### PROBLEM STATEMENT
Would you transcribe the records word for word, please?

### PROVIDED ENTRIES
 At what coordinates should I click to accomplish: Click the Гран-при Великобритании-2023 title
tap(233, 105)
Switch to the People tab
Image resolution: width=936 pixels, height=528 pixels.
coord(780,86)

### SOLUTION TO THE EXERCISE
 At what coordinates should I click to accomplish: Click the Гран-при Великобритании-2023 title
tap(233, 105)
Switch to the People tab
Image resolution: width=936 pixels, height=528 pixels.
coord(780,86)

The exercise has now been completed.